**What to produce**
Rewrite every line of the rows below, replacing "pixels" with "px" and keeping everything else the same. Omit the pictures from your answer.

Data items
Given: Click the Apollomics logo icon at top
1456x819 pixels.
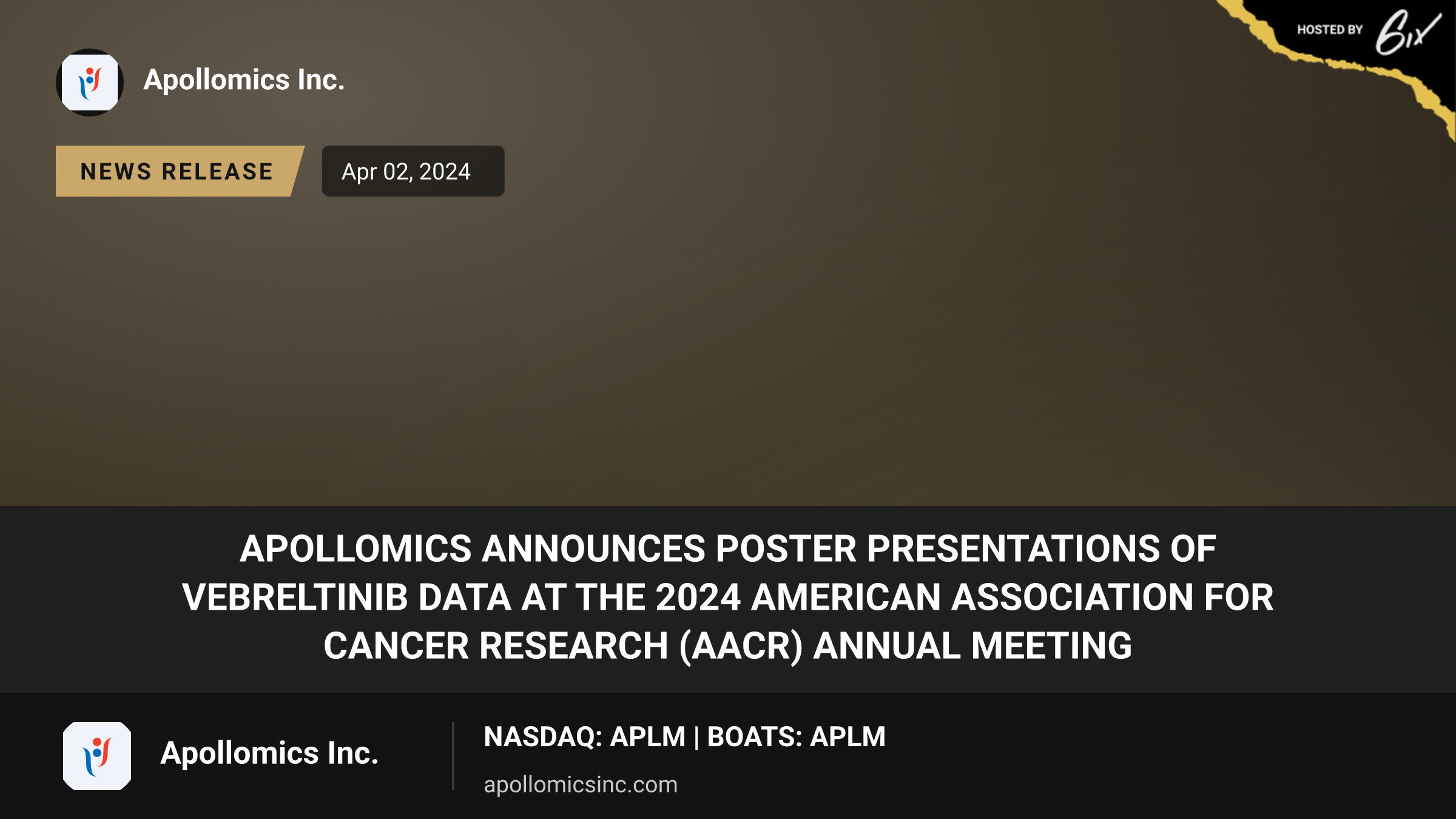Looking at the screenshot, I should 90,83.
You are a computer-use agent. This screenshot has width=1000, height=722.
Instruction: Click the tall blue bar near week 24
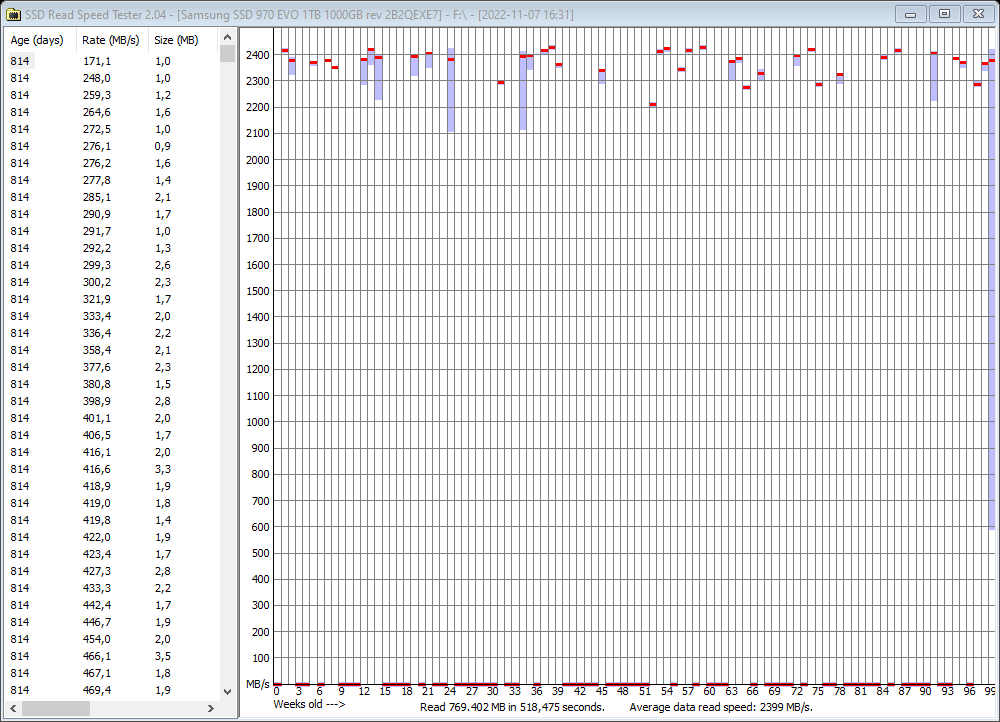[451, 90]
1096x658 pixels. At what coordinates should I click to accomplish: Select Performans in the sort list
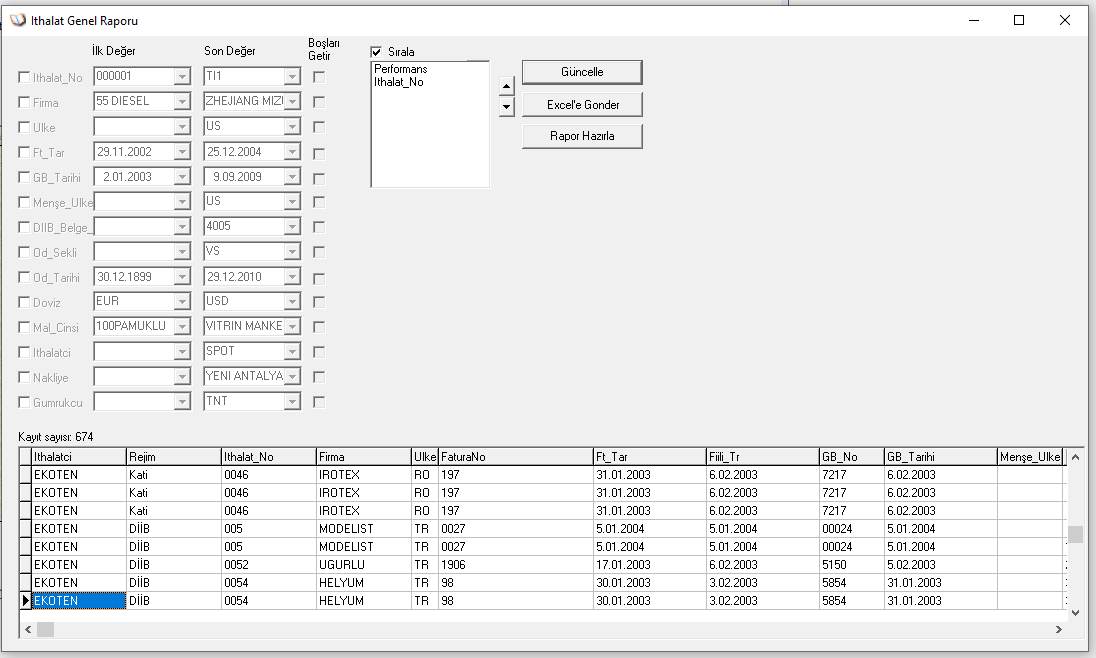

**The solution**
Given: Click the Apollomics logo icon at top
1456x819 px.
Looking at the screenshot, I should 90,83.
You are a computer-use agent. This screenshot has width=1000, height=722.
Instruction: Click the tall blue bar near week 24
[451, 90]
1096x658 px. At what coordinates should I click to accomplish: Select Performans in the sort list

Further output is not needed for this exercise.